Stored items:
'''

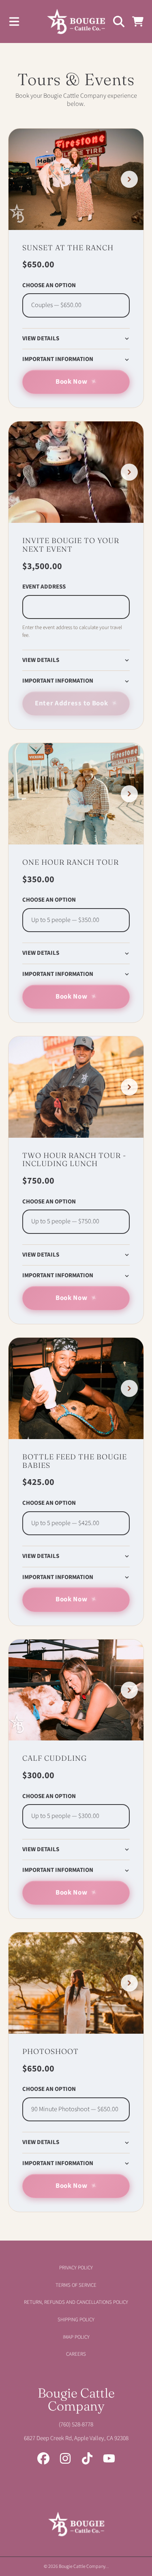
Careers (76, 2354)
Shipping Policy (76, 2319)
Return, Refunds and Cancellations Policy (76, 2302)
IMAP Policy (76, 2337)
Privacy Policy (76, 2267)
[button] (14, 21)
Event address (44, 587)
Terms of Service (76, 2285)
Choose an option (49, 286)
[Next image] (129, 179)
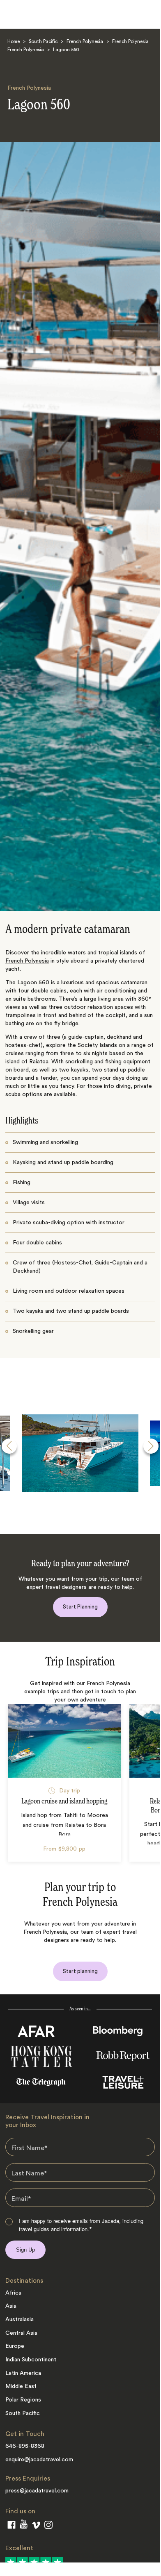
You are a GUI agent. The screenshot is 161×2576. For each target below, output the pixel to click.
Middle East (21, 2386)
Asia (10, 2306)
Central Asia (21, 2333)
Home (13, 42)
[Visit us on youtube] (24, 2525)
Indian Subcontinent (30, 2360)
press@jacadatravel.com (37, 2491)
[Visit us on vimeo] (36, 2527)
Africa (13, 2293)
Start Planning (80, 1606)
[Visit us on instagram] (48, 2526)
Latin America (23, 2373)
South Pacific (43, 42)
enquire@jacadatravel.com (39, 2460)
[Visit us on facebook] (11, 2526)
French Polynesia (85, 42)
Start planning (80, 1971)
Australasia (19, 2319)
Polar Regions (23, 2400)
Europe (14, 2346)
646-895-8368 (24, 2446)
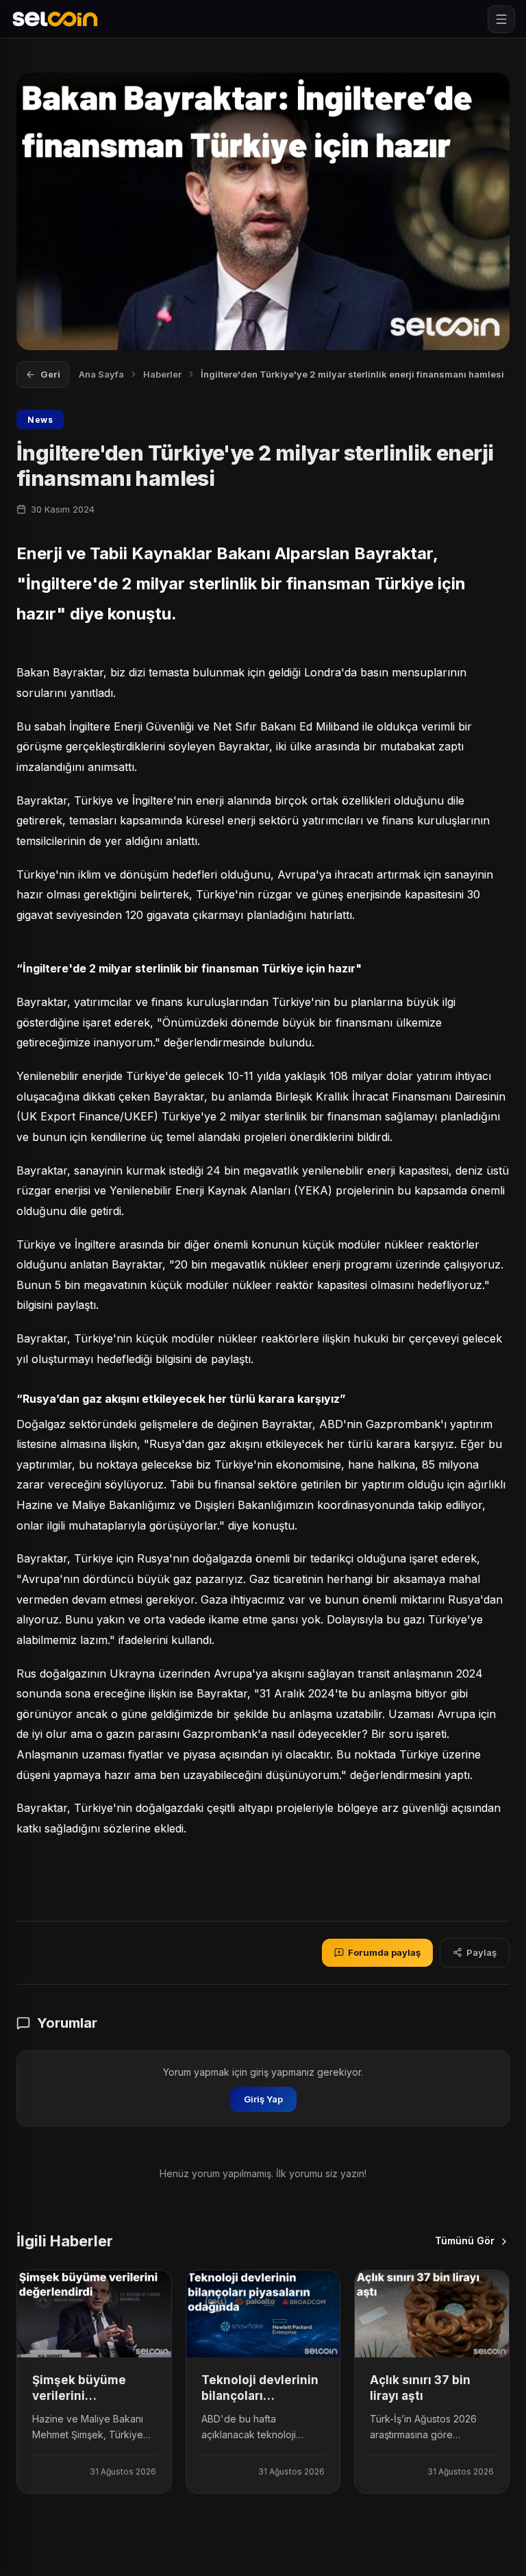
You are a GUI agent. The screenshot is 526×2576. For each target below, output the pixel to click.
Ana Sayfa (101, 374)
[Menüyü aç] (501, 19)
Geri (50, 374)
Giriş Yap (263, 2099)
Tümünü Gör (464, 2240)
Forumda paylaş (384, 1952)
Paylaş (481, 1952)
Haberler (162, 374)
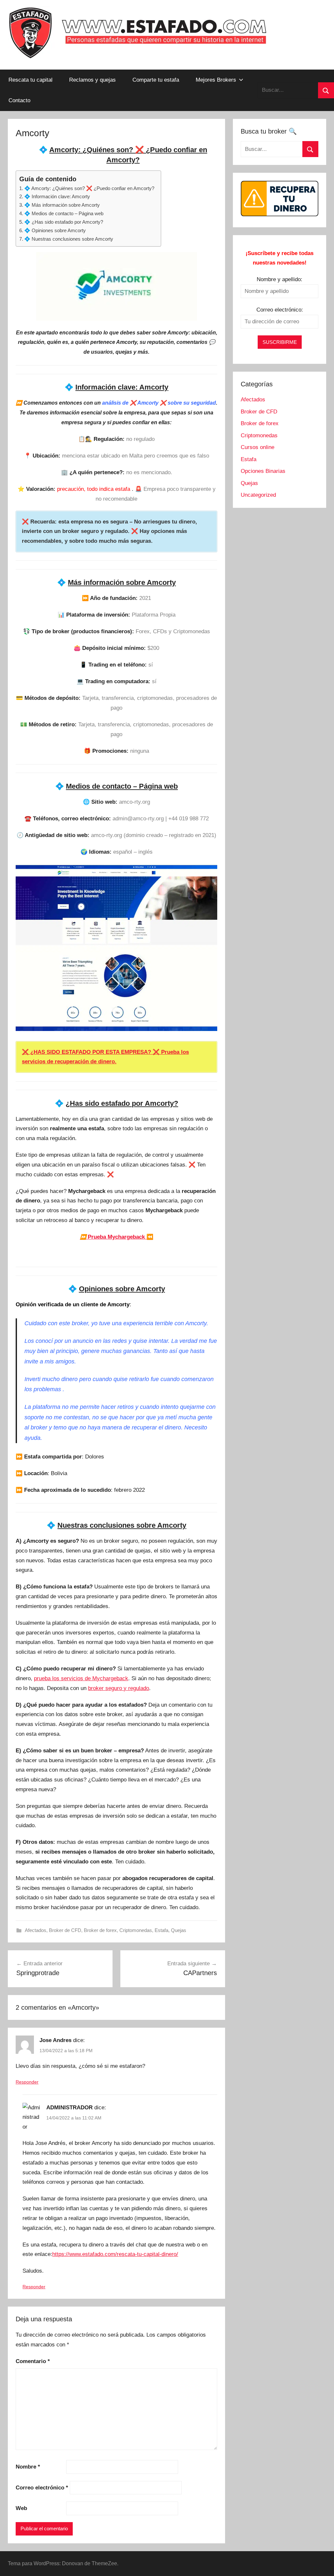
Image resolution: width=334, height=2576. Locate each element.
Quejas (178, 1930)
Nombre (28, 2467)
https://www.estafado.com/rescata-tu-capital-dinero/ (115, 2254)
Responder (27, 2082)
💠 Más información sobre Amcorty (62, 205)
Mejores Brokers (216, 80)
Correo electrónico (42, 2488)
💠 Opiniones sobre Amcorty (55, 230)
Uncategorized (258, 495)
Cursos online (257, 447)
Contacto (19, 100)
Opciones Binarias (263, 471)
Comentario (33, 2361)
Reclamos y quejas (92, 80)
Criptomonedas (135, 1930)
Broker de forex (100, 1930)
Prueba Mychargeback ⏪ (116, 1237)
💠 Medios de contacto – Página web (63, 213)
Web (21, 2508)
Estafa (161, 1930)
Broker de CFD (65, 1930)
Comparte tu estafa (155, 80)
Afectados (35, 1930)
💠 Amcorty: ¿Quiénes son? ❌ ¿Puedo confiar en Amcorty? (89, 188)
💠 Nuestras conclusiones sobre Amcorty (68, 239)
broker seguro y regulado (118, 1688)
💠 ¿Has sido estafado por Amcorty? (63, 222)
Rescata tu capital (30, 80)
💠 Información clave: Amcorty (57, 196)
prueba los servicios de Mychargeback (81, 1678)
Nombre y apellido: (279, 279)
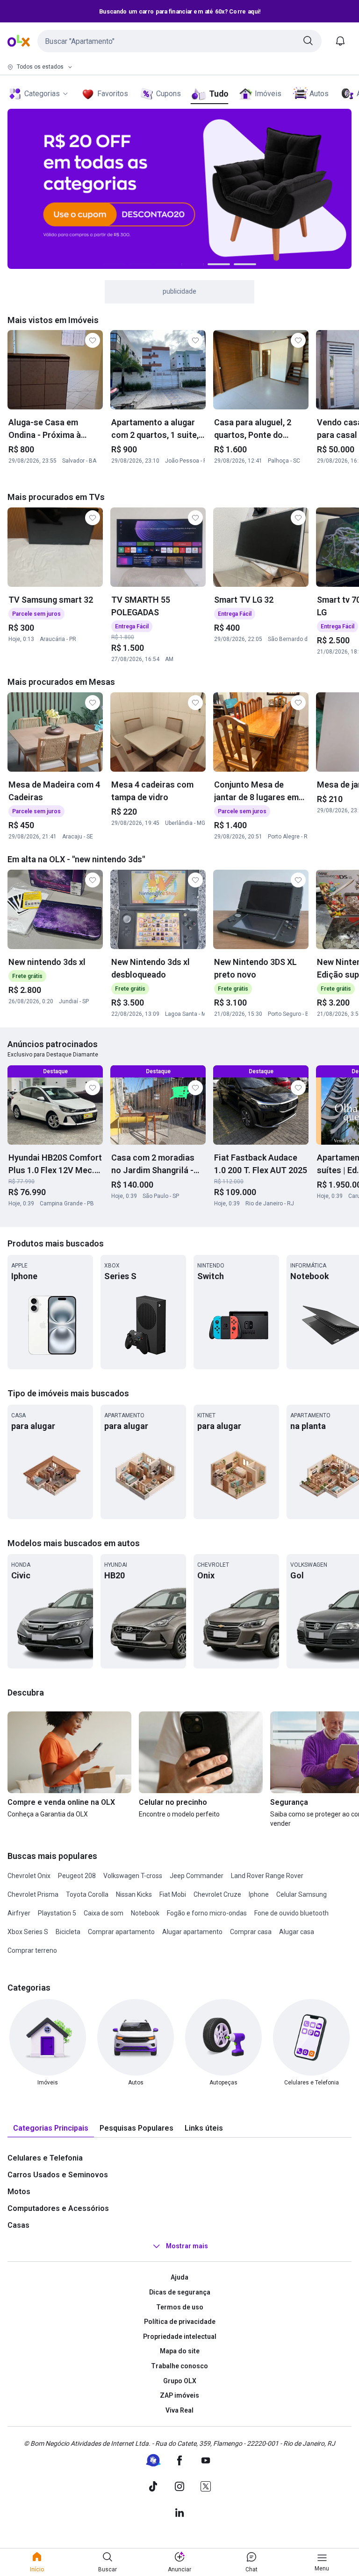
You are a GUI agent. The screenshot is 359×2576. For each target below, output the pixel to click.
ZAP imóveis (179, 2395)
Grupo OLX (179, 2381)
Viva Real (179, 2410)
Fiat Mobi (172, 1894)
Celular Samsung (301, 1894)
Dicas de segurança (179, 2292)
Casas (18, 2225)
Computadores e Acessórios (58, 2208)
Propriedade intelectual (179, 2336)
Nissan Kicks (134, 1894)
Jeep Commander (196, 1875)
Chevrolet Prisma (32, 1894)
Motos (18, 2191)
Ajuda (179, 2277)
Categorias (42, 93)
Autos (319, 93)
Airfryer (18, 1913)
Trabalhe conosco (179, 2366)
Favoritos (112, 93)
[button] (179, 41)
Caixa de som (103, 1913)
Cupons (168, 93)
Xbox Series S (27, 1932)
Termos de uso (179, 2307)
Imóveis (268, 93)
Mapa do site (180, 2351)
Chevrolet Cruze (217, 1894)
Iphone (259, 1894)
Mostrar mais (187, 2246)
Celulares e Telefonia (45, 2158)
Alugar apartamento (192, 1932)
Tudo (218, 94)
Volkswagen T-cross (132, 1875)
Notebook (145, 1913)
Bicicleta (68, 1932)
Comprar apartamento (121, 1932)
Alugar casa (296, 1932)
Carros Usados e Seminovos (57, 2174)
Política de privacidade (179, 2321)
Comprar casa (251, 1932)
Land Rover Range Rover (267, 1875)
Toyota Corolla (87, 1894)
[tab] (50, 2128)
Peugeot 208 (77, 1875)
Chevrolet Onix (28, 1875)
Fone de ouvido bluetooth (291, 1913)
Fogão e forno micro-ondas (207, 1913)
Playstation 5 (57, 1913)
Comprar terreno (32, 1950)
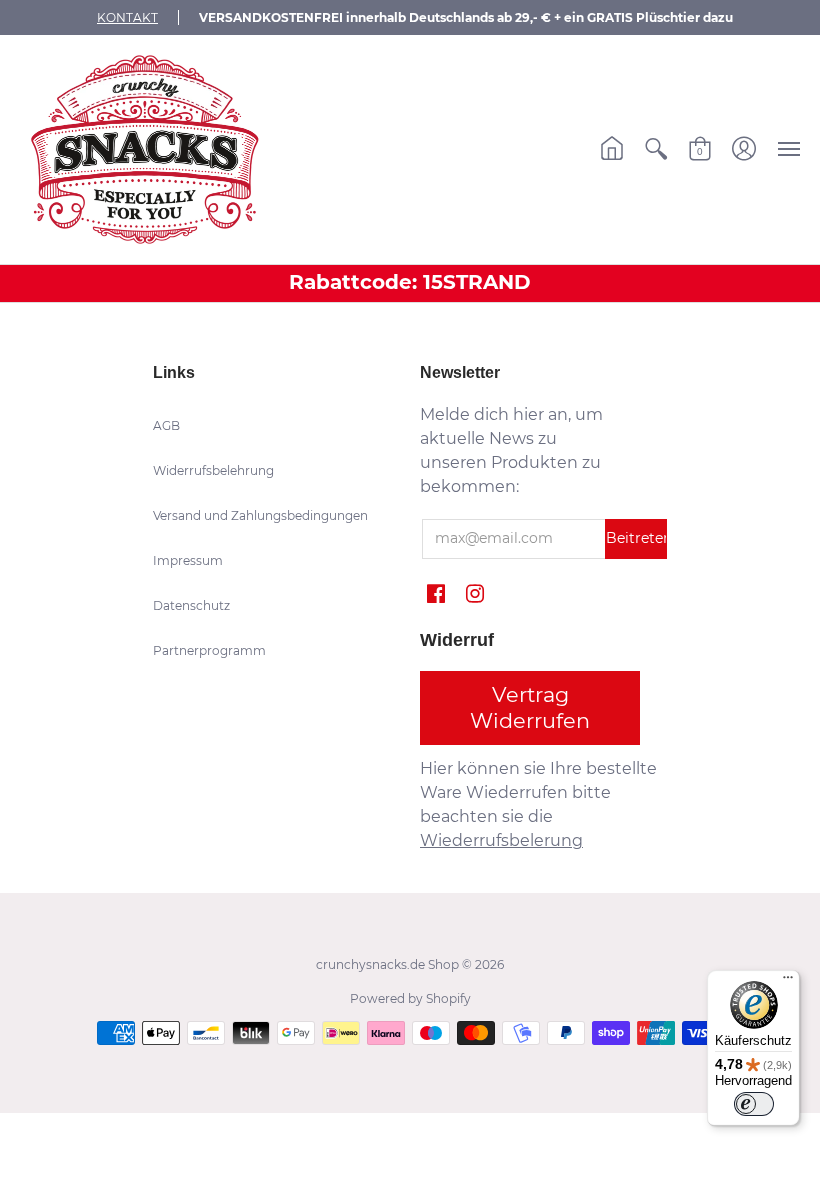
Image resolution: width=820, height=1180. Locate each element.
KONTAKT (127, 17)
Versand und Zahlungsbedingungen (260, 515)
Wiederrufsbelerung (501, 840)
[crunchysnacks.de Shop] (145, 149)
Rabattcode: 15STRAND (410, 282)
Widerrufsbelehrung (213, 470)
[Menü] (788, 982)
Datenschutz (191, 605)
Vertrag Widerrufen (530, 707)
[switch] (754, 1104)
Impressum (188, 560)
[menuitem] (612, 149)
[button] (612, 149)
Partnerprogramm (209, 650)
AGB (166, 425)
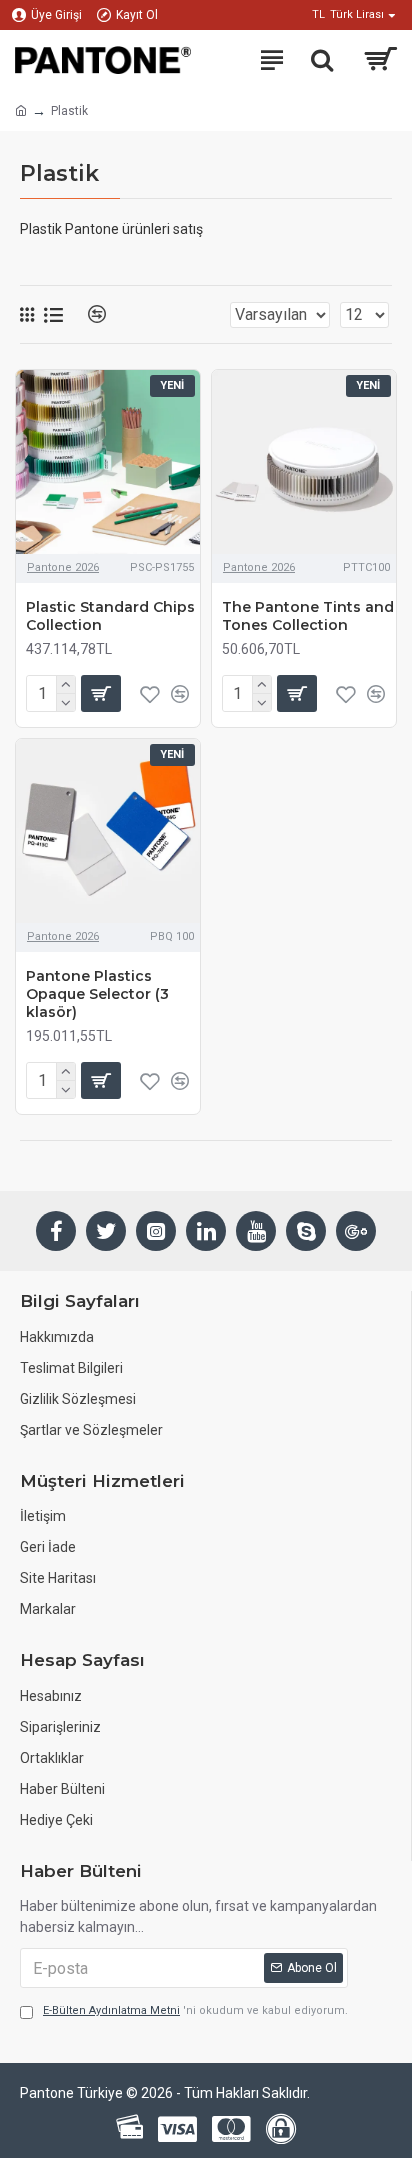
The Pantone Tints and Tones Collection (308, 616)
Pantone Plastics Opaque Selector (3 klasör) (97, 994)
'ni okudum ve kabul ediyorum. (195, 2010)
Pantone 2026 (63, 567)
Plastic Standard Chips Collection (110, 616)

'''

### What to work on
Please print every record above exactly, but leave the pictures out.

### Task answer
Careers (76, 2354)
Shipping Policy (76, 2319)
Return, Refunds and Cancellations Policy (76, 2302)
IMAP Policy (76, 2337)
Privacy Policy (76, 2267)
[button] (14, 21)
Event address (44, 587)
Terms of Service (76, 2285)
Choose an option (49, 286)
[Next image] (129, 179)
You are a GUI agent. The screenshot is 161×2576. For each target below, output the pixel to click.
Middle East (21, 2386)
Asia (10, 2306)
Central Asia (21, 2333)
Home (13, 42)
[Visit us on youtube] (24, 2525)
Indian Subcontinent (30, 2360)
press@jacadatravel.com (37, 2491)
[Visit us on vimeo] (36, 2527)
Africa (13, 2293)
Start Planning (80, 1606)
[Visit us on instagram] (48, 2526)
Latin America (23, 2373)
South Pacific (43, 42)
enquire@jacadatravel.com (39, 2460)
[Visit us on facebook] (11, 2526)
French Polynesia (85, 42)
Start planning (80, 1971)
Australasia (19, 2319)
Polar Regions (23, 2400)
Europe (14, 2346)
646-895-8368 (24, 2446)
You are a GUI agent. The screenshot is 526×2576. For each target below, output the pixel to click.
Ana Sayfa (101, 374)
[Menüyü aç] (501, 19)
Geri (50, 374)
Giriş Yap (263, 2099)
Tümünü Gör (464, 2240)
Forumda paylaş (384, 1952)
Paylaş (481, 1952)
Haberler (162, 374)
Image resolution: width=334, height=2576. Locate each element.
Quejas (178, 1930)
Nombre (28, 2467)
https://www.estafado.com/rescata-tu-capital-dinero/ (115, 2254)
Responder (27, 2082)
💠 Más información sobre Amcorty (62, 205)
Mejores Brokers (216, 80)
Correo electrónico (42, 2488)
💠 Opiniones sobre Amcorty (55, 230)
Uncategorized (258, 495)
Cursos online (257, 447)
Contacto (19, 100)
Opciones Binarias (263, 471)
Comentario (33, 2361)
Reclamos y quejas (92, 80)
Criptomonedas (135, 1930)
Broker de forex (100, 1930)
Prueba Mychargeback ⏪ (116, 1237)
💠 Medios de contacto – Página web (63, 213)
Web (21, 2508)
Estafa (161, 1930)
Broker de CFD (65, 1930)
Comparte tu estafa (155, 80)
Afectados (35, 1930)
💠 Amcorty: ¿Quiénes son? ❌ ¿Puedo confiar en Amcorty? (89, 188)
💠 Nuestras conclusiones sobre Amcorty (68, 239)
broker seguro y regulado (118, 1688)
💠 ¿Has sido estafado por Amcorty? (63, 222)
Rescata tu capital (30, 80)
💠 Información clave: Amcorty (57, 196)
prueba los servicios de Mychargeback (81, 1678)
Nombre y apellido: (279, 279)
You are a GUI agent. The screenshot is 359×2576. For each target below, output the pixel to click.
ZAP imóveis (179, 2395)
Grupo OLX (179, 2381)
Viva Real (179, 2410)
Fiat Mobi (172, 1894)
Celular Samsung (301, 1894)
Dicas de segurança (179, 2292)
Casas (18, 2225)
Computadores e Acessórios (58, 2208)
Propriedade intelectual (179, 2336)
Nissan Kicks (134, 1894)
Jeep Commander (196, 1875)
Chevrolet Prisma (32, 1894)
Motos (18, 2191)
Ajuda (179, 2277)
Categorias (42, 93)
Autos (319, 93)
Airfryer (18, 1913)
Trabalhe conosco (179, 2366)
Favoritos (112, 93)
[button] (179, 41)
Caixa de som (103, 1913)
Cupons (168, 93)
Xbox Series S (27, 1932)
Termos de uso (179, 2307)
Imóveis (268, 93)
Mapa do site (180, 2351)
Chevrolet Cruze (217, 1894)
Iphone (259, 1894)
Mostrar mais (187, 2246)
Celulares e Telefonia (45, 2158)
Alugar apartamento (192, 1932)
Tudo (218, 94)
Volkswagen T-cross (132, 1875)
Notebook (145, 1913)
Bicicleta (68, 1932)
Comprar apartamento (121, 1932)
Alugar casa (296, 1932)
Carros Usados e Seminovos (57, 2174)
Política de privacidade (179, 2321)
Comprar casa (251, 1932)
Land Rover Range Rover (267, 1875)
Toyota Corolla (87, 1894)
[tab] (50, 2128)
Peugeot 208 (77, 1875)
Chevrolet Onix (28, 1875)
Fone de ouvido bluetooth (291, 1913)
Fogão e forno micro-ondas (207, 1913)
Playstation 5 (57, 1913)
Comprar terreno (32, 1950)
Image resolution: width=820, height=1180. Locate each element.
KONTAKT (127, 17)
Versand und Zahlungsbedingungen (260, 515)
Wiederrufsbelerung (501, 840)
[crunchysnacks.de Shop] (145, 149)
Rabattcode: 15STRAND (410, 282)
Widerrufsbelehrung (213, 470)
[Menü] (788, 982)
Datenschutz (191, 605)
Vertrag Widerrufen (530, 707)
[switch] (754, 1104)
Impressum (188, 560)
[menuitem] (612, 149)
[button] (612, 149)
Partnerprogramm (209, 650)
AGB (166, 425)
The Pantone Tints and Tones Collection (308, 616)
Pantone Plastics Opaque Selector (3 klasör) (97, 994)
'ni okudum ve kabul ediyorum. (195, 2010)
Pantone 2026 (63, 567)
Plastic Standard Chips Collection (110, 616)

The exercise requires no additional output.